Please copy each line below that contains the word "click".
======== Working data
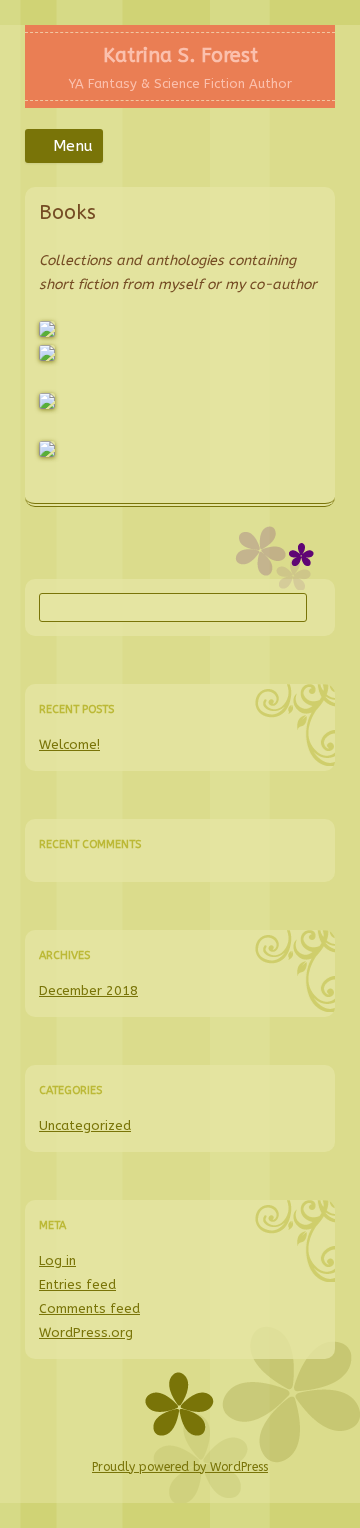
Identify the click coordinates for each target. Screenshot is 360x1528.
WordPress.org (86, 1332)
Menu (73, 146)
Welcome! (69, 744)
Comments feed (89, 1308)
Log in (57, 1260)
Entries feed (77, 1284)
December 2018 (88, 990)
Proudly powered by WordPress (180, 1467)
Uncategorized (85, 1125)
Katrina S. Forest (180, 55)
================
======== Working data
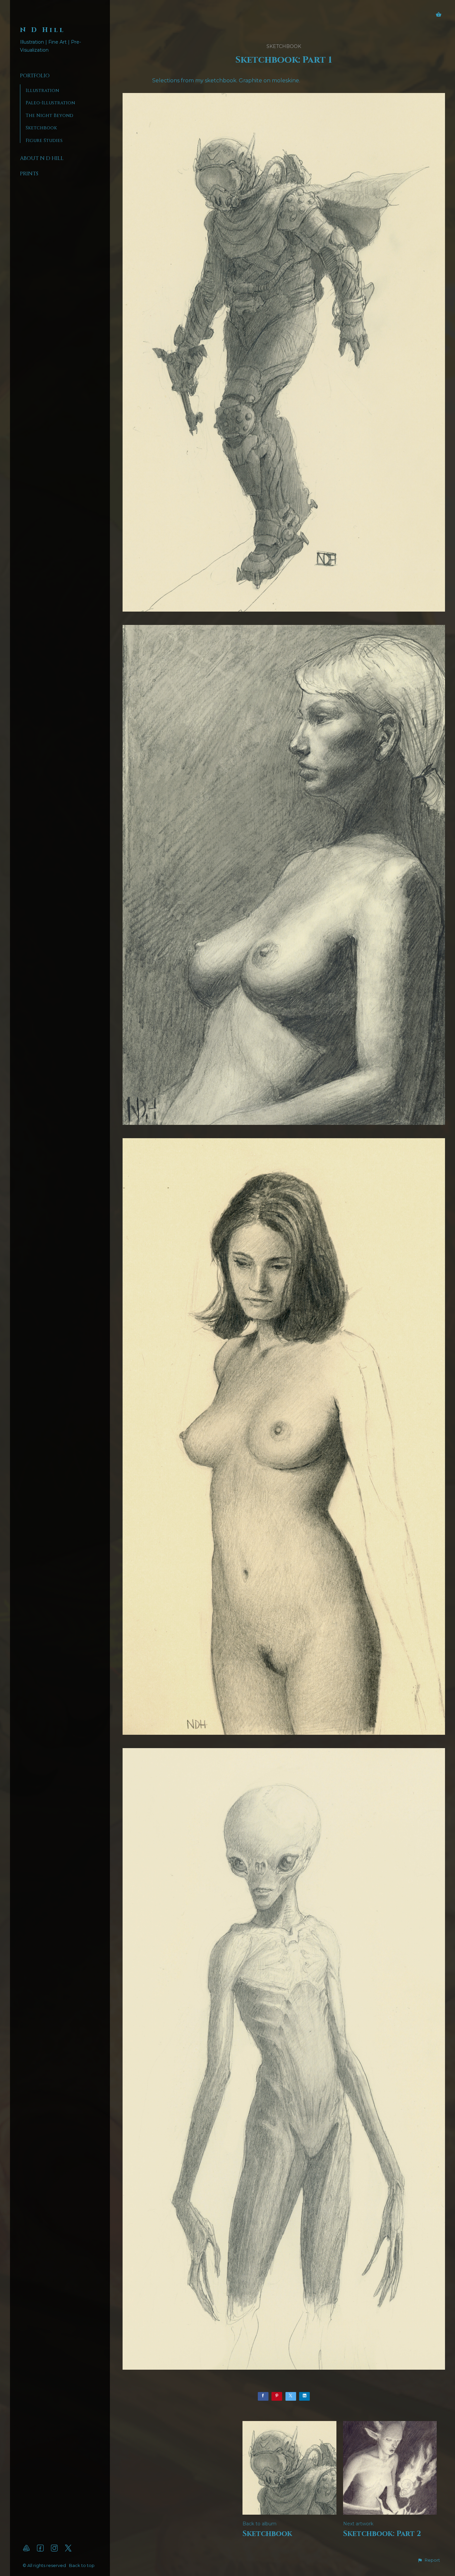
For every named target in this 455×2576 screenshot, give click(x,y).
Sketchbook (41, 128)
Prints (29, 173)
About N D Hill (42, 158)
================
→ Written reply:
Identify the click coordinates for each target. Screenshot is 360x1528.
For every named target in this 455×2576 screenshot, give click(x,y).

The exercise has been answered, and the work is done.